After all, getting past your irrational fears to do something you really want to do-that would be pretty magical.

Sunday, October 13, 2013

To Renewed Inspiration

Firstly, I would like to thank my friends for their posts—I enjoyed reading them and connecting with two friends whom I don’t see as often as I would like. At the risk of sounding too repetitive, I’ll start by saying “ditto” to all you two have written. I too, want to find some greater purpose and fulfillment than the daily grind of earning money to continue grinding away. Hopefully this blog will take us all one step closer toward that goal.

As for me, I find that it is not only hard to start writing, but also to continue writing for any length of time. I am so often overly critical of my own writing—quick to obsess over real and perceived fault—that I don’t get much written down unless there is a deadline looming overhead. (Case and point: the preceding sentence was changed approximately five times.) I hope this blog will help me “loosen up” in my own writing, help thought flow more fluidly from my head to the page or, in this case, the screen.

I believe that majoring in English has dampened my love for writing and the English language. Whilst completing my undergraduate degree I was required to write a seemingly endless number of essays. Because of this, I was forced to learn the valuable skill of writing even when I was completely uninspired—which was the case increasingly often. The problem now is that I never feel inspired to write. I hope this blog helps me to awaken my love for the English language which lies dormant; I hope it helps bring back the simple joy of writing for writing’s sake.

Even if no one else ever reads our fledgling blog, may it help us enrich our lives and strengthen our friendship.

Until the next post,


~Lez

Monday, October 7, 2013

Fears of Inadequacy

Shana--I think your post beautifully sums up what I, too, hope to gain from this blog.

Too often I'm saddened by what I view as my "directionless" life. I'm not sure what I want to devote my life to at this point. I am depressed by the idea of the average American's cycle of daily life: wake up, go to work, work at (un-fulfilling?) job in order to make money so that you can come home and relax for a few hours before heading to bed to start the cycle over again.

[RAW RECORDS]:

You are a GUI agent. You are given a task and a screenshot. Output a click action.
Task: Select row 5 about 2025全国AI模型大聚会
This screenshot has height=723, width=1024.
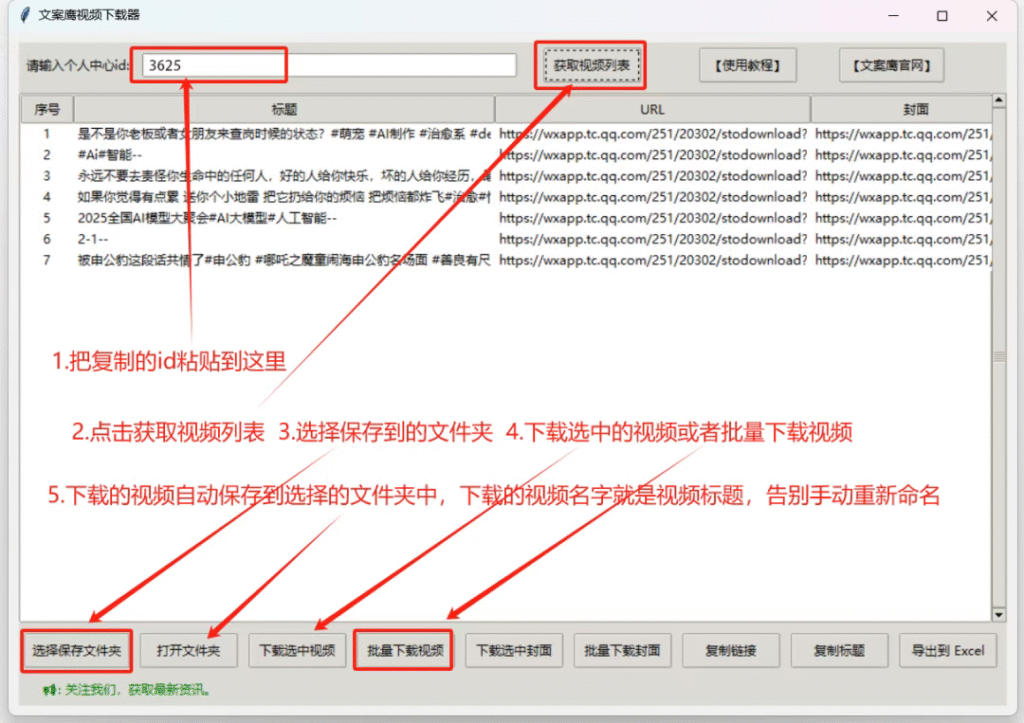coord(208,218)
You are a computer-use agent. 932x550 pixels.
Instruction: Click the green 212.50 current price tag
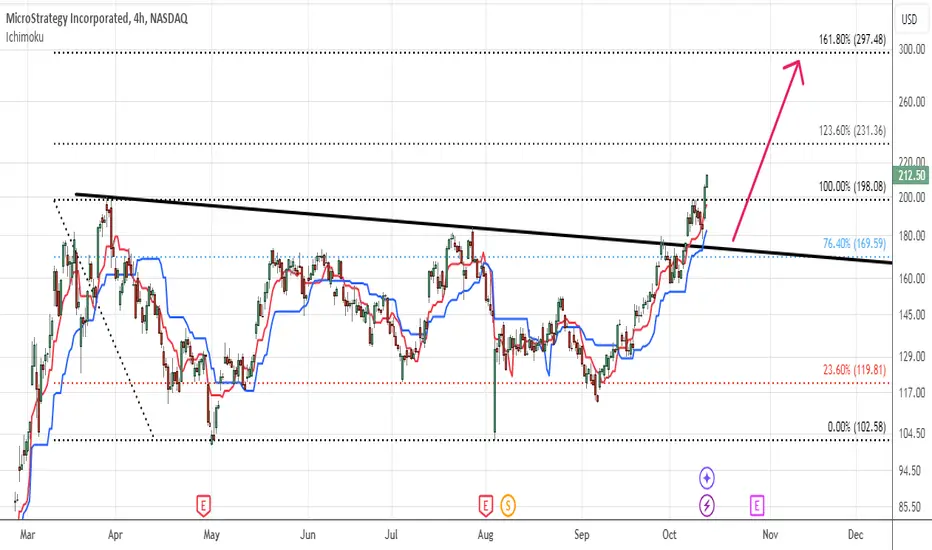click(x=911, y=175)
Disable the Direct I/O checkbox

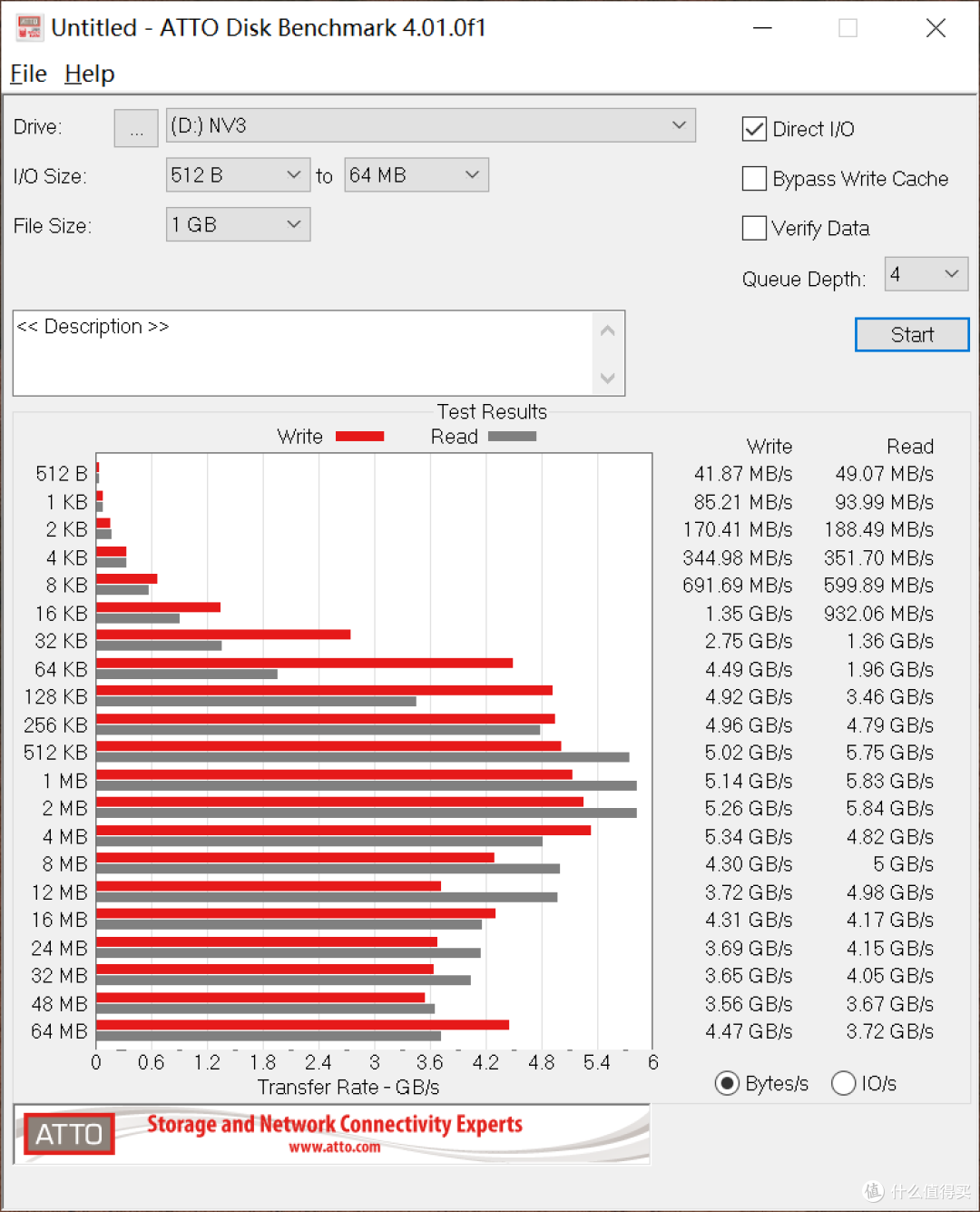754,129
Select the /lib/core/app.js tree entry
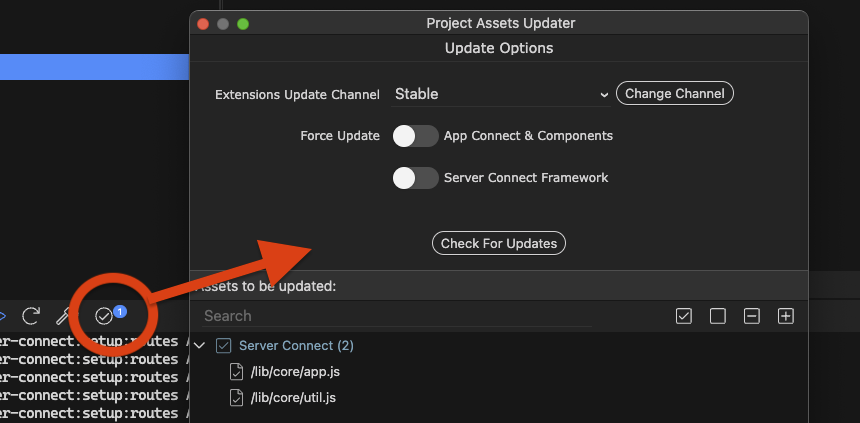 pyautogui.click(x=295, y=371)
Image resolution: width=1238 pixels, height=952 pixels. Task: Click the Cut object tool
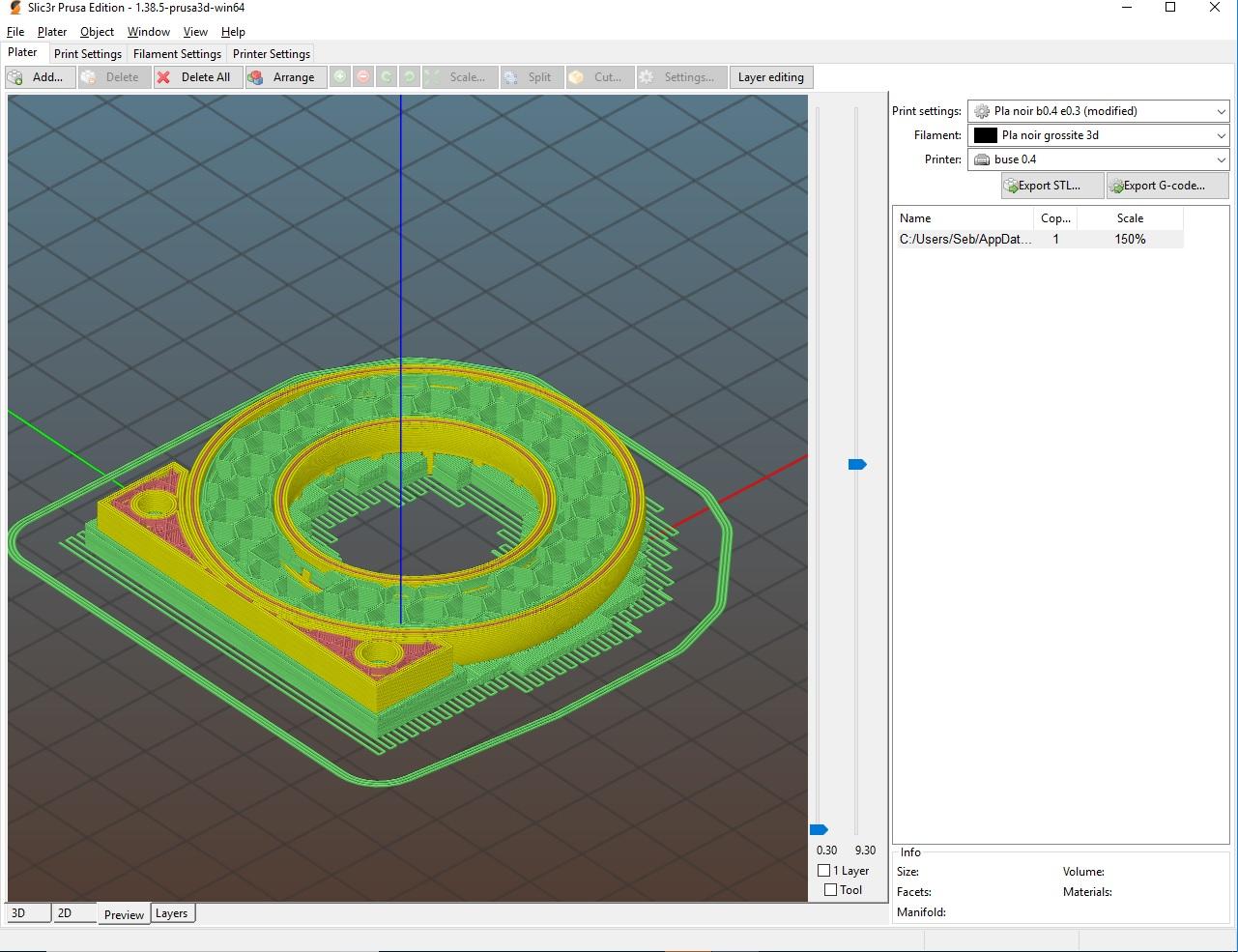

[TO-DO LIST]:
**1)** Answer these questions about the blog posts:
(a) On what date was the post titled "To Renewed Inspiration" published?
(b) What subject did the writer of "To Renewed Inspiration" major in?
(c) What is the title of the post dated Monday, October 7, 2013?
**2)** Please copy the blog posts word for word from "Monday, October 7, 2013" up to and including "cycle over again.".
**3)** Write what comes next in the blog posts, picking up after the last sentence shown.
The rows above aren't needed for anything here.

[SET OF ANSWERS]:
**1)**
(a) Sunday, October 13, 2013
(b) English
(c) Fears of Inadequacy

**2)**
Monday, October 7, 2013

Fears of Inadequacy

Shana--I think your post beautifully sums up what I, too, hope to gain from this blog.

Too often I'm saddened by what I view as my "directionless" life. I'm not sure what I want to devote my life to at this point. I am depressed by the idea of the average American's cycle of daily life: wake up, go to work, work at (un-fulfilling?) job in order to make money so that you can come home and relax for a few hours before heading to bed to start the cycle over again.

**3)**
What do I want from my life? I realize there are baby steps involved in getting to the place where I feel completely fulfilled. I am very blessed as my current job is actually fulfilling--I enjoy spending the days with a little 14-month-old and watching her experience the world for the first time, enjoying, marveling, and giggling at things that grownups take no notice of. She'll stop and run her fingers through the dirt, toddle through the grass, and decide that seating is not limited to benches and whatnot, rather the sidewalk, dirt, any floor will do just as well or even better. She is now fearlessly gaining language, starting to turn her babbling into actual words. I take inspiration from her, and I wish to fearlessly conquer the written word.

I've told you how daunting it is for me to start to write. I have been silent because of my fears.  I feel like words are unable to fully express my feelings. Part of what gave me writers block through my Senior Thesis was the fact that I felt like Katharine Brush was so vast, detailed, full of life and humor, too expansive for me to confine to 30 pages and remain true to her legacy. In the end, it gave me such a good feeling to have a purpose, a goal and something to look forward to, even if I felt inadequate. I hope that as part of this blog-writing project I will also be able to continue on my research and analysis of her works, as something I can devote part of my life to and gain fulfillment from.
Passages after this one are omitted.